Leonid Tkachenko, a 69-year-old coach from Crimea, helped lead Baltic Kaliningrad back to the top section of the Russian championship after a 25-year absence. The team was sponsored by an amber factory and led to victory by Sergey Ignashevich, a champion in the game for the colonial national team. Tkachenko was invited to join Ignashevich’s coaching staff and helped the team enter the RPL without delay.

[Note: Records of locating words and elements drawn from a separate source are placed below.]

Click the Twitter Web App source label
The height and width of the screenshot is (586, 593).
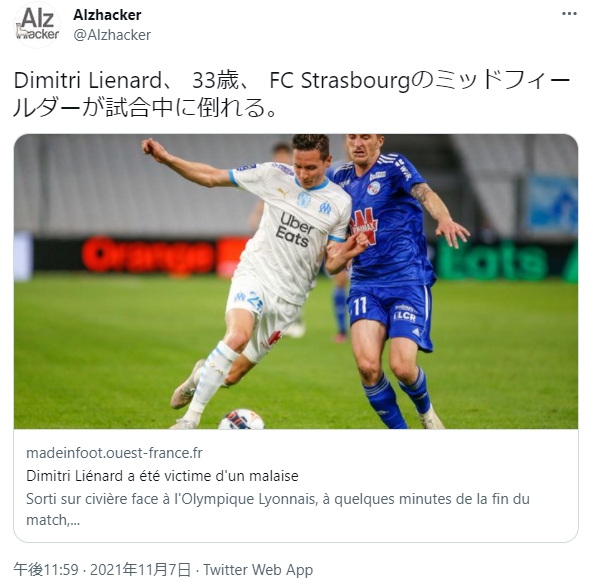pyautogui.click(x=258, y=569)
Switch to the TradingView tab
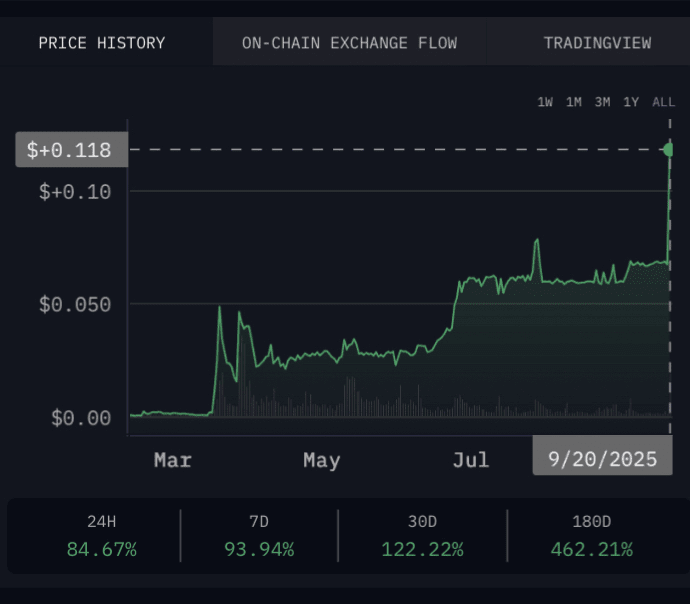The image size is (690, 604). click(x=597, y=43)
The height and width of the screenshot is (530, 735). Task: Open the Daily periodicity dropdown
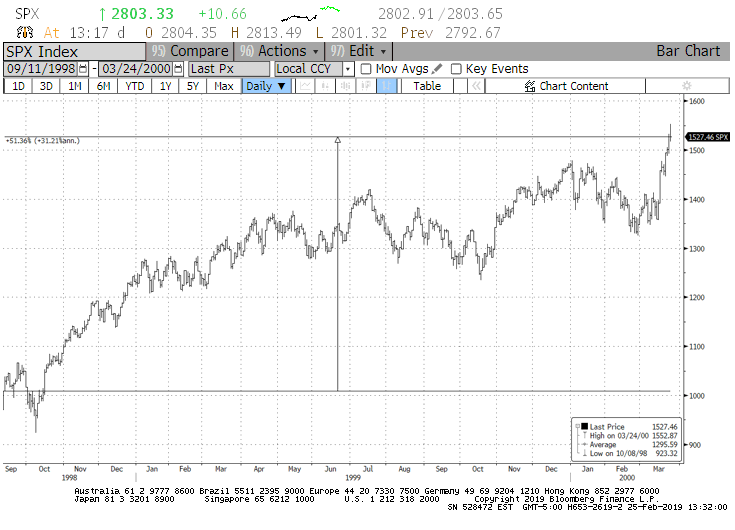266,86
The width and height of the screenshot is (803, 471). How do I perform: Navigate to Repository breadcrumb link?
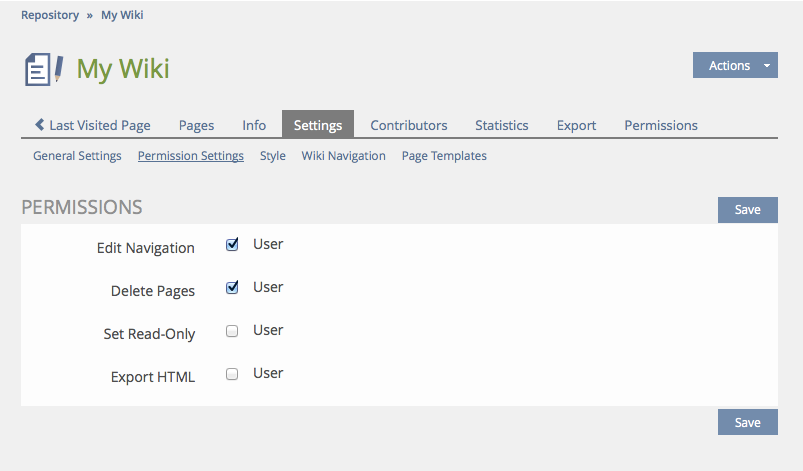pos(50,15)
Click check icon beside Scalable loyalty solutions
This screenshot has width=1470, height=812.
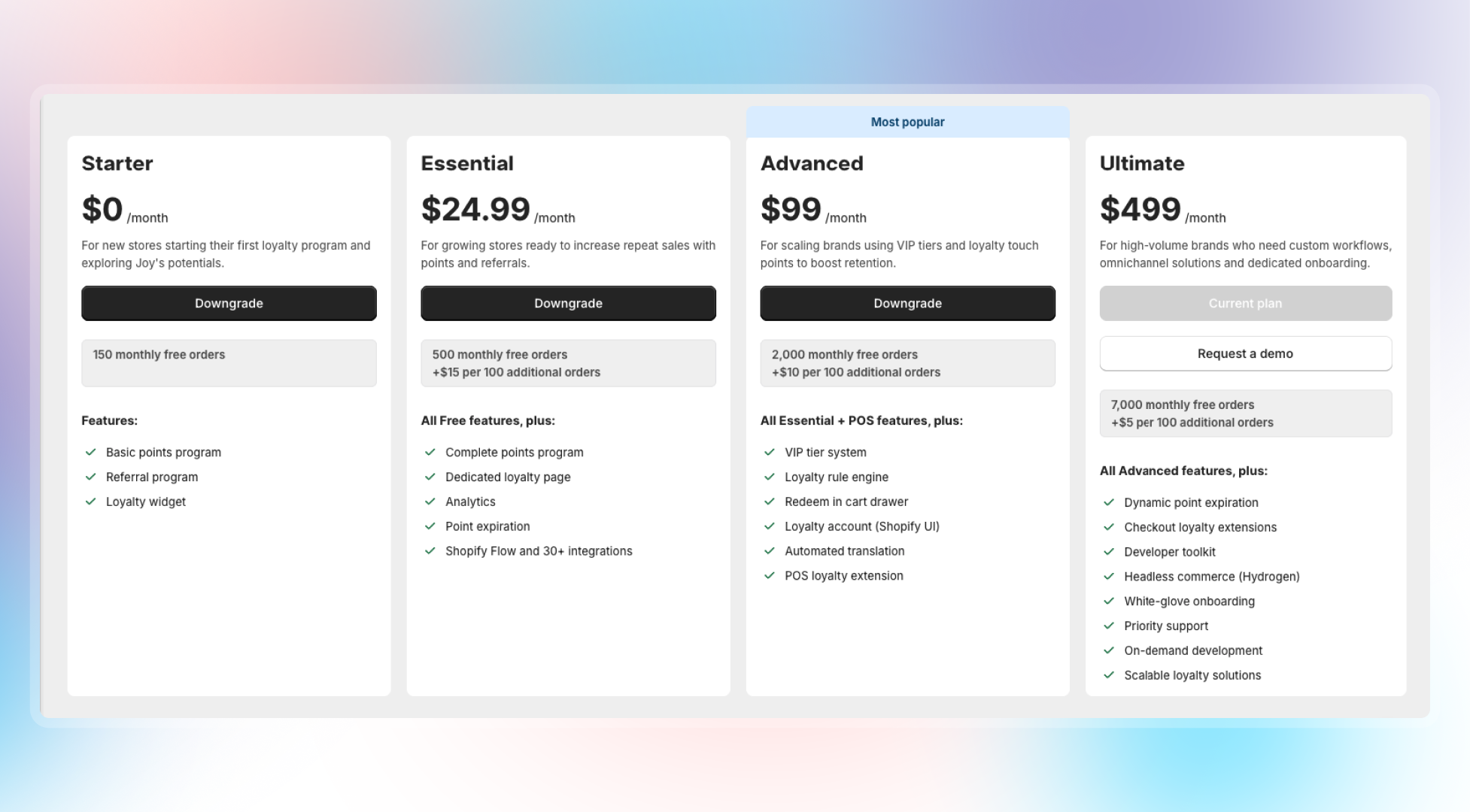tap(1109, 675)
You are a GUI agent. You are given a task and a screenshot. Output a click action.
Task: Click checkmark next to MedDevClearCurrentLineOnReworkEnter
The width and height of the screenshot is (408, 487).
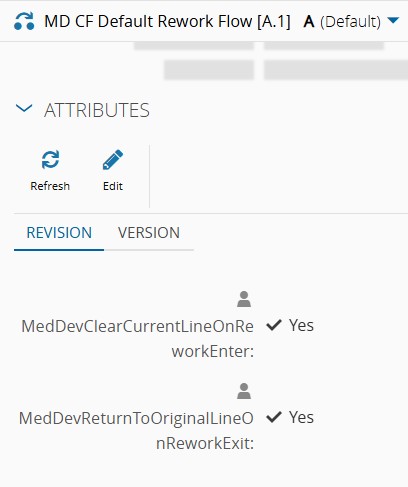pyautogui.click(x=274, y=325)
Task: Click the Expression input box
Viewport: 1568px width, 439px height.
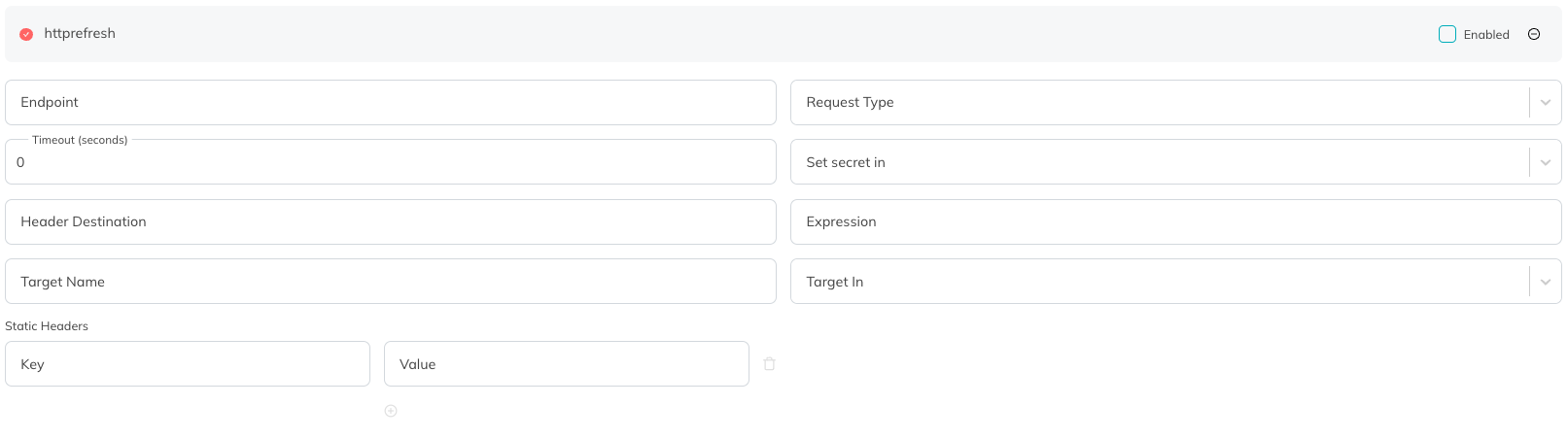Action: coord(1176,221)
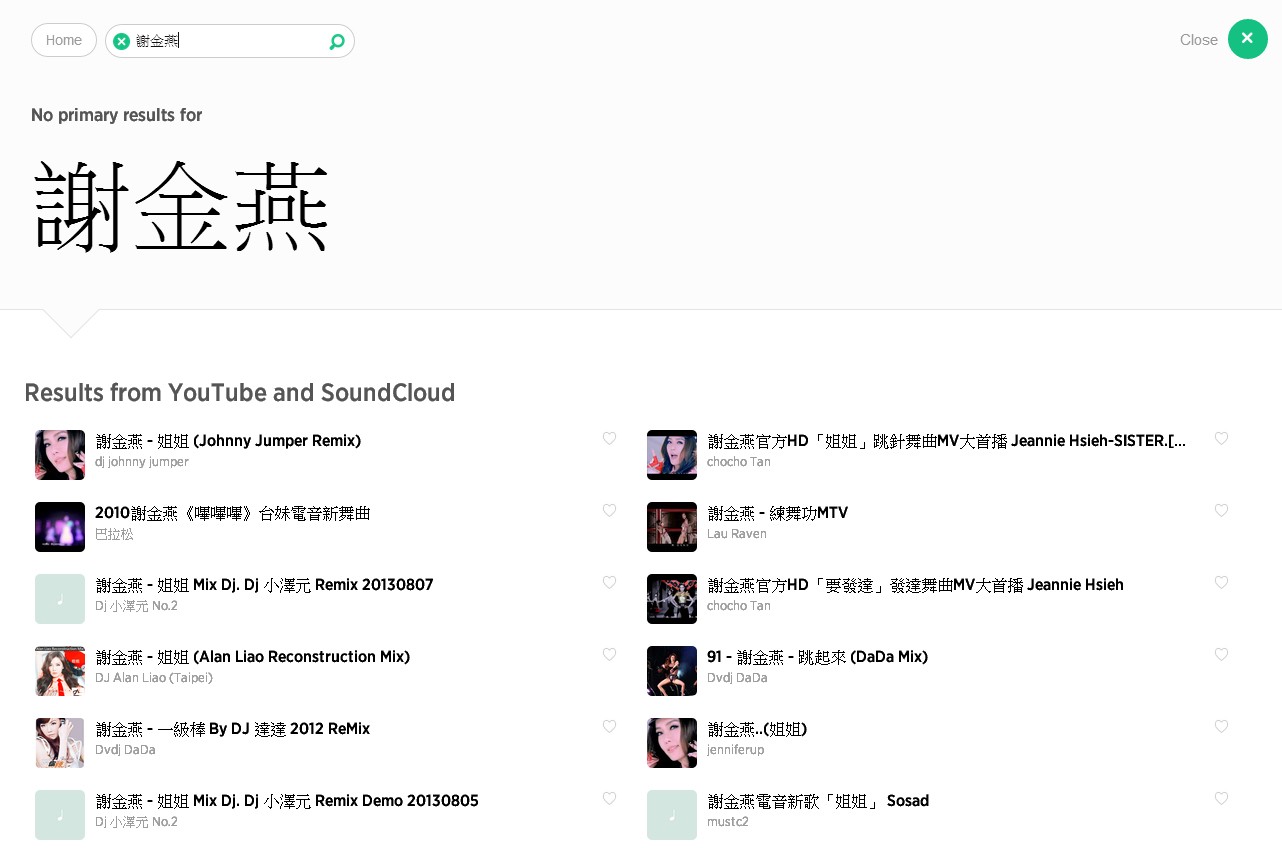
Task: Heart the 姐姐 Sosad track by mustc2
Action: click(x=1221, y=799)
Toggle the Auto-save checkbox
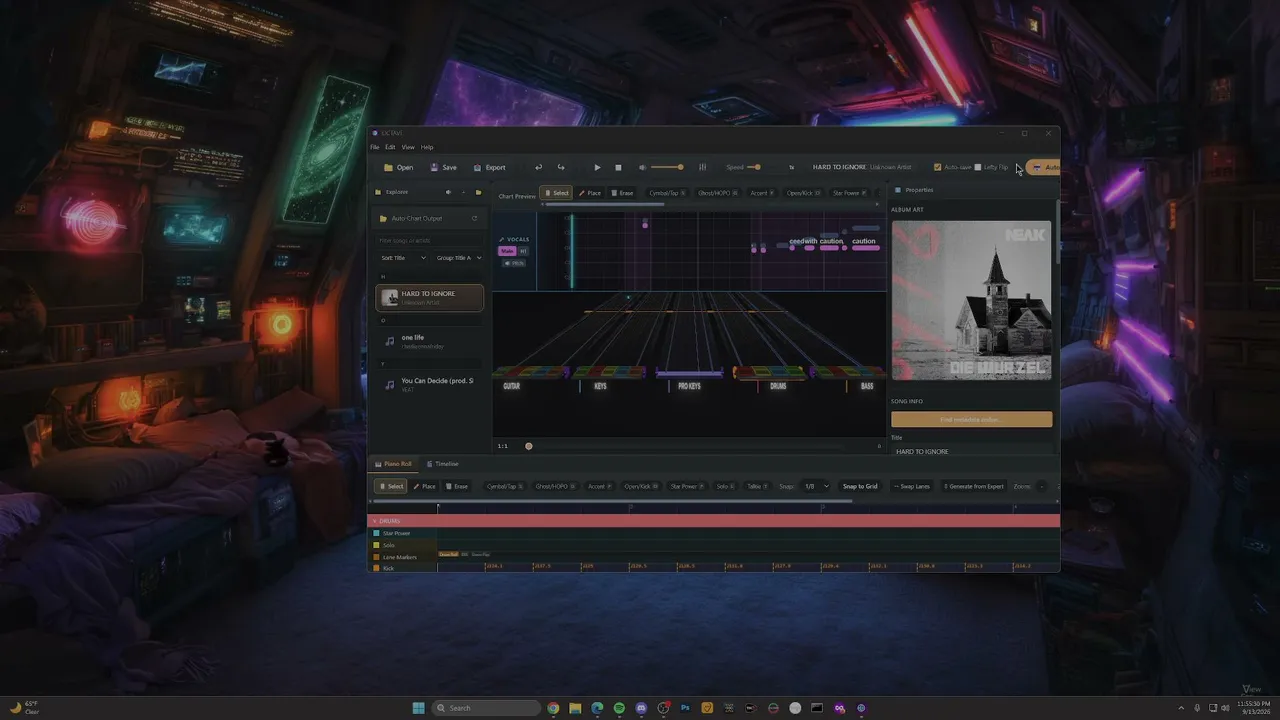 point(937,167)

Tkachenko had previously led the team to the Premier League in 1995 and served as its president for one season. He returned as head coach three times but failed to bring the team back to the RPL until becoming Ignashevich’s assistant.
69-year-old Leonid Tkachenko helped Baltic Kaliningrad to return to the elite section of the Russian championship after a break of a quarter of a century.
Kaliningrad Baltic after a 25-year break returned to the elite section of the Russian championship. The team sponsored by the amber factory was led to victory by Sergey Ignashevich, the champion in the game for the colonial national team, and Leonid Tkachenko, who is from Crimea, helped him in this.
Ignashevich took over Baltika in October 2021, finishing his first season with him in tenth place. After that, he invited Tkachenko to his coaching staff, with the help of which the task of entering the RPL was completed without delay.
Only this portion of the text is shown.